Although Georgetown’s athletics program has a drug testing policy for student-athletes to reduce potential use of performance-enhancing drugs, drug use remains a concern.

“It can perpetuate well beyond highest level athletes,” Mohamed said. “Competing for a scholarship, that is a stressful situation, and when you are competing for that edge, unfortunately, performance-enhancing drugs can be one of those edges.”

Several other sources cited this potential link between stress culture and use of performance-enhancing drugs, including Kaitlyn Reynolds (COL ’21), social media coordinator for the Georgetown chapter of Active Minds, an organization dedicated to raising mental health awareness on college campuses.

“As it relates to athletics or academics, we do note that there are a lot of circumstances where kids are under pressure to perform to the best of their abilities,” Reynolds said.

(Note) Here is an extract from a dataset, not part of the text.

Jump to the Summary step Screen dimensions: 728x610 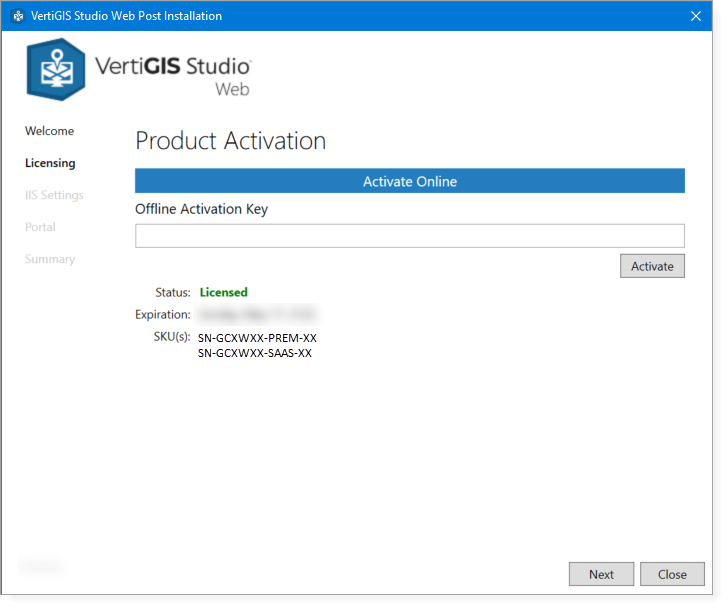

Reynolds cited a study published by Active Minds chapters at Colgate University and the University of California, in which students observed a connection between mental health and drug use.

“Perfectionism is actually more crippling than helpful, and it is important to recognize that you are a human being and you have flaws. Are you going to make every basket in every game, are you going to get an A on every test? Absolutely not,” Reynolds said. “Recognize your resources, know who your support system is.”

Pete Bockelman, who teaches in the sports management program, including the class “Applied Ethics in Sports,” reflected on the often lesser-known side of the ethical debate on performance enhancing drugs in sports.

“There are really two sides of the argument. I have had students do a project saying that performance-enhancing drugs should be allowed for everyone because it levels the playing field,” Bockelman said. “It is one that you do not hear very often.”

But athletes and student-athletes are certainly not the only users of performance-enhancing drugs.

“Performance-enhancing drugs generally stay in the system a while, so the likelihood would be high that if a student-athlete was using some form of banned substance, they would be caught,” Kilcarr wrote. “Non-athletes can use performance-enhancing drugs without external risk of a problem.”

Ultimately, whether they are facing pressure to achieve athletically, academically or otherwise, college students may often find themselves surrounded by an intense stress culture. Recognizing the risks of performance-enhancing drugs can help prevent students from using them and falling into potentially dangerous patterns of abuse.

“Using performance-enhancing drugs can have a lasting deleterious impact on the person,” Kilcarr said. “Especially considering that as use continues, and growth continues unnaturally, the individual will begin to believe the only real way to make substantial gains is to use performance-enhancing drugs. This can create a destructive negative loop of use.”